The tungsten_monitor script provides a mechanism for monitoring the cluster state when monitoring tools like Nagios aren't available. It implements the Tungsten Script Interface as well as these additional options.
tungsten_monitor [ --check-log
] [ --connector-timeout
] [ --dataservices
] [ --diagnostic-package
] [ --directory
] [ --disk
] [ --elb-script
] [ --email
] [ --force
] [ --help
, -h
] [ --ignore
] [ --info
, -i
] [ --json
] [ --latency
] [ --lock-dir
] [ --lock-timeout
] [ --mail
] [ --max-backup-age
] [ --net-ssh-option
] [ --notice
, -n
] [ --reset
] [ --subject
] [ --validate
] [ --verbose
, -v
]
Where:
Table 9.63. tungsten_monitor Command-line Options
Option | Description |
---|---|
--check-log | Email any lines in the log file that match the egrep expression. --check-log=tungsten-manager/log/tmsvc.log:OFFLINE |
--connector-timeout | Number of seconds to wait for a connector response |
--dataservices | This list of dataservices to monitoring to |
--diagnostic-package | Create a diagnostic package if any issues are found |
--directory | The $CONTINUENT_ROOT directory to use for running this command. It will default to the directory you use to run the script. |
--disk | Display a warning if any disk usage is above this percentage |
--elb-script | The xinetd script name that is responding to ELB liveness checks |
--email | Email address to send to when mailing any notifications |
--force | Continue operation even if script validation fails |
--help , -h | Show help text |
--ignore | Ignore notices that use this key |
--info , -i | Display info, notice, warning, and error messages |
--json | Output all messages and the return code as a JSON object |
--latency | The maximum allowed latency for replicators |
--lock-dir | Directory to store log and lock files in |
--lock-timeout | The number of minutes to sleep a notice after sending it |
--mail | Path to the mail program to use for sending messages |
--max-backup-age | Maximum age in seconds of valid backups |
--net-ssh-option | Provide custom SSH options to use for communication to other hosts. |
--notice , -n | Display notice, warning, and error messages |
--reset | Remove all entries from the lock directory |
--subject | Email subject line |
--validate | Only run script validation |
--verbose , -v | Verbose |
General Operation
Each time the tungsten_monitor runs, it will run a standard set of checks. The set of checks will be determined automatically based on the current node configuration (for example, connector-timeout check will only run if the node has a connector installed). Additional checks may be turned on using command line options.

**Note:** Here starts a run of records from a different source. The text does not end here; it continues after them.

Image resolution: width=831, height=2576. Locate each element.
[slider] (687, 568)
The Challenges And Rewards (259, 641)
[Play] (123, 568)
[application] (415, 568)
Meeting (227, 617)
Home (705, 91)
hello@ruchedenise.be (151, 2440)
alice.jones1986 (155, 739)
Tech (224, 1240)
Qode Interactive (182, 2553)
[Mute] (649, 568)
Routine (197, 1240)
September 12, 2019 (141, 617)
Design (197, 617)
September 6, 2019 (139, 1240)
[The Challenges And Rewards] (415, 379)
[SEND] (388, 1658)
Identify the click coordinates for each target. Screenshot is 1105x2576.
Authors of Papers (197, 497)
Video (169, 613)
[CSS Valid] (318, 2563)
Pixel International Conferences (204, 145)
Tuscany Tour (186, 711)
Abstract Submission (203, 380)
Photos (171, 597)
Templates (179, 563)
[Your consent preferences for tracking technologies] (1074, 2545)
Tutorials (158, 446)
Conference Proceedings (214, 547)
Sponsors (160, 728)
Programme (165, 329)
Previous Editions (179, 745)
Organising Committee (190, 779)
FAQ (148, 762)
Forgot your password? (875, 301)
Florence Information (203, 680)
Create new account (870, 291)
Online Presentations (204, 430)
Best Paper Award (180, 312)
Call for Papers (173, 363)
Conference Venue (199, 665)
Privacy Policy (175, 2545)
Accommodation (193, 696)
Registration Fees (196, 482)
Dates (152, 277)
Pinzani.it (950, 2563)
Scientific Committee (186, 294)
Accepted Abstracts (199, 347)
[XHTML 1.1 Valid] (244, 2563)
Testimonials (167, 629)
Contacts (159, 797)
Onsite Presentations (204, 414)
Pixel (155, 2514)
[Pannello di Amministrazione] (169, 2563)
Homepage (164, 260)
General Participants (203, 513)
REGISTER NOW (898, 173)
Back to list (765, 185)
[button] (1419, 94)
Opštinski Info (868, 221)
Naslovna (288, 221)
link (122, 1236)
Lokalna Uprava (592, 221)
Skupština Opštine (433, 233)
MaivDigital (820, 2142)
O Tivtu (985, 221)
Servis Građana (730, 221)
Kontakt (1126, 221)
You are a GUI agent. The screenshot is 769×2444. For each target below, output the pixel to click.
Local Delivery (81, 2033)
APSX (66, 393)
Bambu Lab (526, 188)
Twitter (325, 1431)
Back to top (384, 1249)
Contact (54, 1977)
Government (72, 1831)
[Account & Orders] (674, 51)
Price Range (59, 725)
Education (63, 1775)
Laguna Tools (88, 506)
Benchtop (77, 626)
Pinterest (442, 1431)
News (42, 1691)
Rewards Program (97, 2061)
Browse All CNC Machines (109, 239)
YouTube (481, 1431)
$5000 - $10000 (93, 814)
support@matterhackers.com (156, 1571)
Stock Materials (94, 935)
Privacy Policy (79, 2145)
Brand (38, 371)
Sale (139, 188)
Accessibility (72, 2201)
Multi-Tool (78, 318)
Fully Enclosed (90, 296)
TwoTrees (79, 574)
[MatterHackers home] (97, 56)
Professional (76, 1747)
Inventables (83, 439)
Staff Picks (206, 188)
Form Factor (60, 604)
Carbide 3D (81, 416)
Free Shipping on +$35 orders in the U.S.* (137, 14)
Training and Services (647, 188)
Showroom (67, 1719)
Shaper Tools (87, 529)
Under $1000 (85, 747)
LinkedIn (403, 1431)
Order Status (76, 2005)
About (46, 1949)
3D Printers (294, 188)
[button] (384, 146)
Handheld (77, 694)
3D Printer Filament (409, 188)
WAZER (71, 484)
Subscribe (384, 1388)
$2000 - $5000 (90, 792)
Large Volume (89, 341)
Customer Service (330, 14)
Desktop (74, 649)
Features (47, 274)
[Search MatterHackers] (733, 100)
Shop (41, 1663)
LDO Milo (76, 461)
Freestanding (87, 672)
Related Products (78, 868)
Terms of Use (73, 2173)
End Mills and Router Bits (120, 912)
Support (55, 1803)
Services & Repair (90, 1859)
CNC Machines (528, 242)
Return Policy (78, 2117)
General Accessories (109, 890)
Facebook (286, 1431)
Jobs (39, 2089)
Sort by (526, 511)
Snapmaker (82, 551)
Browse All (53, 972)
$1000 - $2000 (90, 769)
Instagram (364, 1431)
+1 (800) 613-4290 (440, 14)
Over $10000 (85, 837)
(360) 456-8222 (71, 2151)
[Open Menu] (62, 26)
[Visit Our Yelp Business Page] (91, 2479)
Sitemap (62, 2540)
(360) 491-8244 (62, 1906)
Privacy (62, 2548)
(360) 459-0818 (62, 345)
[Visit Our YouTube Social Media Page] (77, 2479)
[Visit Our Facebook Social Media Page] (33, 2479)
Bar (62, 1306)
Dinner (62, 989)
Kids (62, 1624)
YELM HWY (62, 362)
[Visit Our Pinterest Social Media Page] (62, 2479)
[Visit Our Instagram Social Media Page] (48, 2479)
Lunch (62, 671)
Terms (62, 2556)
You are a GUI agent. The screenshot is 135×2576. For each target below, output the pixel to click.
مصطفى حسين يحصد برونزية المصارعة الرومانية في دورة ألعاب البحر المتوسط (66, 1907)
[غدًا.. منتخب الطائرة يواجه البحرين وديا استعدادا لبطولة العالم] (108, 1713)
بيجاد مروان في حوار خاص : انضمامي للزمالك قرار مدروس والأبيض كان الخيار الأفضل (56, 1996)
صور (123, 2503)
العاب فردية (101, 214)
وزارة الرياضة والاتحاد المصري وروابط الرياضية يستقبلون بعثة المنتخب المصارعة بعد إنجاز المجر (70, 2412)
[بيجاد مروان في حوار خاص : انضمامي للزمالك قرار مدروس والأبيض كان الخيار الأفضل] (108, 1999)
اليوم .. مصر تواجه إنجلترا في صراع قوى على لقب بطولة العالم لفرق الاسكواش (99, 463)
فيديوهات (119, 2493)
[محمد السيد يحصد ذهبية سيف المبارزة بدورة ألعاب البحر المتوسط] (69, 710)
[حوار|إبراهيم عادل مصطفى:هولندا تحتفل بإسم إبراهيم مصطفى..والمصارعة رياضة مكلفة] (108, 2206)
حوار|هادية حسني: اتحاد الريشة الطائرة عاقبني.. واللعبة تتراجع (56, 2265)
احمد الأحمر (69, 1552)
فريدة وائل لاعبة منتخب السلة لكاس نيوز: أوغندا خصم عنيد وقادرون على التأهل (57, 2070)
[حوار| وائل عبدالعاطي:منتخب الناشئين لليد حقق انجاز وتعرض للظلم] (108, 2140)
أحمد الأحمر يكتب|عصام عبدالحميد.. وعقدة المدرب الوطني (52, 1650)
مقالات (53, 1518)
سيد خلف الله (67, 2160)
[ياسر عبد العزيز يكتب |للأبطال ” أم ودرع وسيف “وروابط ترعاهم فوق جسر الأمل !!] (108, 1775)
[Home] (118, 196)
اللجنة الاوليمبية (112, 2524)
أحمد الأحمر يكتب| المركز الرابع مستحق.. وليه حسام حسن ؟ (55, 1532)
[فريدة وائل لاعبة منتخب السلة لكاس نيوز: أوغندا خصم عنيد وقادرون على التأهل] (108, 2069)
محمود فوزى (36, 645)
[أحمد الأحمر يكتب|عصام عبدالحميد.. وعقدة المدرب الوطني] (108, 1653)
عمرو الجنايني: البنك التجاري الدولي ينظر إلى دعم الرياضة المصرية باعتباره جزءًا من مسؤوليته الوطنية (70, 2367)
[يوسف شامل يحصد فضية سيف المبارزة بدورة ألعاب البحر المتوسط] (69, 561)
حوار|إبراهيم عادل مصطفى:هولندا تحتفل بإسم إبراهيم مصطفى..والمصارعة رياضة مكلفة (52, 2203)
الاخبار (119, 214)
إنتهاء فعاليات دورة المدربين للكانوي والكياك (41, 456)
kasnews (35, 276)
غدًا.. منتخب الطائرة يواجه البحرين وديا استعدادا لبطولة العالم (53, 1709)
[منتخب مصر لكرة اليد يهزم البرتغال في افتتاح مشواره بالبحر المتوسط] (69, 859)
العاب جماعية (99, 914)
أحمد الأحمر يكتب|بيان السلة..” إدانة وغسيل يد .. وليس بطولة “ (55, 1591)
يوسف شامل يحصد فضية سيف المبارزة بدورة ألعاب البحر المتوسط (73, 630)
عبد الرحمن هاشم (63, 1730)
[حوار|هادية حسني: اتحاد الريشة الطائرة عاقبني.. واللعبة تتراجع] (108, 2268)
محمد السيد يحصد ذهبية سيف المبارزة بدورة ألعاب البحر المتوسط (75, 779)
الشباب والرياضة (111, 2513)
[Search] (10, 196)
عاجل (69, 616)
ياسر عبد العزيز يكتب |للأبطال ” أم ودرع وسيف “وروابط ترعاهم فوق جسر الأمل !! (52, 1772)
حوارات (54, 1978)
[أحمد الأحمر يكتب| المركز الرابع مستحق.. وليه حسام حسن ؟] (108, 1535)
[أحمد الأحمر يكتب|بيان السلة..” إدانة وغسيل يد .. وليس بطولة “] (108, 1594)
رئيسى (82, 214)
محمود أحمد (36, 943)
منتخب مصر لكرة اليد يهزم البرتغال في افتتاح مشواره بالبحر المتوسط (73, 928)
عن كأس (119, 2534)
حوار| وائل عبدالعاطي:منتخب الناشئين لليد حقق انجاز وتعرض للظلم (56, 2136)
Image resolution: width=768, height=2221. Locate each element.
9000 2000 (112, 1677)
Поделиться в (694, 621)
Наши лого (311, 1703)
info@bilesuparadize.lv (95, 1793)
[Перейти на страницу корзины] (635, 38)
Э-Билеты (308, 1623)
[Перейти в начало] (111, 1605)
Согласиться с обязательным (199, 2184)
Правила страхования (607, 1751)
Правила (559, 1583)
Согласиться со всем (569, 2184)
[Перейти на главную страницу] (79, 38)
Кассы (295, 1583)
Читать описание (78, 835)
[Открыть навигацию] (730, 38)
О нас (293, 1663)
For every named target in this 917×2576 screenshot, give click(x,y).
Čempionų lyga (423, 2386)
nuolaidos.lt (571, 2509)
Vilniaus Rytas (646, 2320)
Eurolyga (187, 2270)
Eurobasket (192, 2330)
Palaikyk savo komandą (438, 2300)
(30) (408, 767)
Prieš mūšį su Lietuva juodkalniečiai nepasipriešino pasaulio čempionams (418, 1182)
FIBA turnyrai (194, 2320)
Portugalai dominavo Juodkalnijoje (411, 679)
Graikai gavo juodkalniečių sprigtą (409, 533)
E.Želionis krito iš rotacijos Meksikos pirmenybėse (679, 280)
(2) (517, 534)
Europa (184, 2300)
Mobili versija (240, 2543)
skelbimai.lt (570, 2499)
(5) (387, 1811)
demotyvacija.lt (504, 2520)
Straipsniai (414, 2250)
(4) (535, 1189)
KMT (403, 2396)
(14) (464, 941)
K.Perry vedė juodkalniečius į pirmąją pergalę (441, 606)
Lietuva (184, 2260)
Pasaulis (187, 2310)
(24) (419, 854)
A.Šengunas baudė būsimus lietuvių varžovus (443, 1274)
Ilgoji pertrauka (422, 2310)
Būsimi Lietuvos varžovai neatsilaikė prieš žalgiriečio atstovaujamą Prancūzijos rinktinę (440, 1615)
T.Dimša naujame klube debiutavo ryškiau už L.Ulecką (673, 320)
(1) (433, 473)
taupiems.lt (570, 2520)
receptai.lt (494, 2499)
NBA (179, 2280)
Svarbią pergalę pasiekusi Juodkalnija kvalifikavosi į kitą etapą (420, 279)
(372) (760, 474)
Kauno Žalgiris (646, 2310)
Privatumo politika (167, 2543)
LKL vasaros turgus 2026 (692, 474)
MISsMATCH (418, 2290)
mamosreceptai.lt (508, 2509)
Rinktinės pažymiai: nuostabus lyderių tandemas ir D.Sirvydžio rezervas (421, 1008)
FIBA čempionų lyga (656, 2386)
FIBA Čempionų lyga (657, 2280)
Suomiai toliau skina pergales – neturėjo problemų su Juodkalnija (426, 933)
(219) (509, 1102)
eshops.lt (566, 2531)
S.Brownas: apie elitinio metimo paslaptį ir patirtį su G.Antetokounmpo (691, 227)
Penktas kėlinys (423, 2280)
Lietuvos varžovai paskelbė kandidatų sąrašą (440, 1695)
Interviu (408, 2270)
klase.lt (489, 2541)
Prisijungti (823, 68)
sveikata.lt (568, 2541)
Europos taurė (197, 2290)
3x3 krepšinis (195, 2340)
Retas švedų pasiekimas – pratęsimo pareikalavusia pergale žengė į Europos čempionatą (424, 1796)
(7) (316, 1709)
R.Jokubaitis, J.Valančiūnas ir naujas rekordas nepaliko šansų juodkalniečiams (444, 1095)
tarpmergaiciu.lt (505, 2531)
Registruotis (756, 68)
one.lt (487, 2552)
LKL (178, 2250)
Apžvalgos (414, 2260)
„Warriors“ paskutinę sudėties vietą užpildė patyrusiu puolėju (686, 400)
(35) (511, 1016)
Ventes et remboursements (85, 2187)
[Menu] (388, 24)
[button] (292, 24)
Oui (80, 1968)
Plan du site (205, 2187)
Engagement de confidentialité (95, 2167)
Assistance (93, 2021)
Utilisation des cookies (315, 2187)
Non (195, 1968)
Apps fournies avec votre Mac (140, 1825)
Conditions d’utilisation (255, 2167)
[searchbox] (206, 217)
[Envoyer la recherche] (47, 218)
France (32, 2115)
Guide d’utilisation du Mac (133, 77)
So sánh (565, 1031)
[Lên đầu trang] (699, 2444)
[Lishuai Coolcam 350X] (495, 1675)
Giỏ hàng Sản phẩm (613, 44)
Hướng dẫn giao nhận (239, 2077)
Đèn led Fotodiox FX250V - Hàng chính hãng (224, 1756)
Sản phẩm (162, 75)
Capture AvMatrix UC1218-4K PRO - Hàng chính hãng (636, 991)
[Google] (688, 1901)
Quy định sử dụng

Check that all Tungsten services for this host are running
Check that all replication services and datasources are ONLINE
Check that replication latency does not exceed a specified amount
Check that the local connector is responsive
Check disk usage
An example of adding it to crontab:
shell> crontab -l
10 * * * * /opt/continuent/tungsten/cluster-home/bin/tungsten_monitor >/dev/null 2>/dev/null
All messages will be sent to
/opt/continuent/share/tungsten_monitor/lastrun.log
.
Note that when all tungsten_monitor checks pass, the script will not print anything to the standard output.
Sending results via email
The tungsten_monitor is able to send you an email when problems are found. It is suggested that you run the script as root so it is able to use the mail program without warnings.
Alerts are cached to prevent them from being sent multiple times and
flooding your inbox. You may pass
--reset
to clear out the cache
or --lock-timeout
to adjust
the amount of time this cache is kept. The default is 3 hours.
shell> crontab -l
10 * * * * /opt/continuent/tungsten/cluster-home/bin/tungsten_monitor --from=you@yourcompany.com \
--to=group@yourcompany.com >/dev/null 2>/dev/null
Monitoring log files
The tungsten_monitor can optionally monitor log files for
certain keywords. This example will alert you to any lines in
trepsvc.log
that include OFFLINE.
shell> tungsten_monitor
--check-log=tungsten-replicator/log/trepsvc.log:OFFLINE
Monitoring backup status
Knowing you have a recent backup is an important part any Tungsten
deployment. The tungsten_monitor will look for the latest
backup across all datasources and compare it to the value
--max-backup-age
. This example
will let you know if a valid backup has not been taken in 3 days.
shell> tungsten_monitor --max-backup-age=259200
Compatibility
The script only works with MySQL at this time.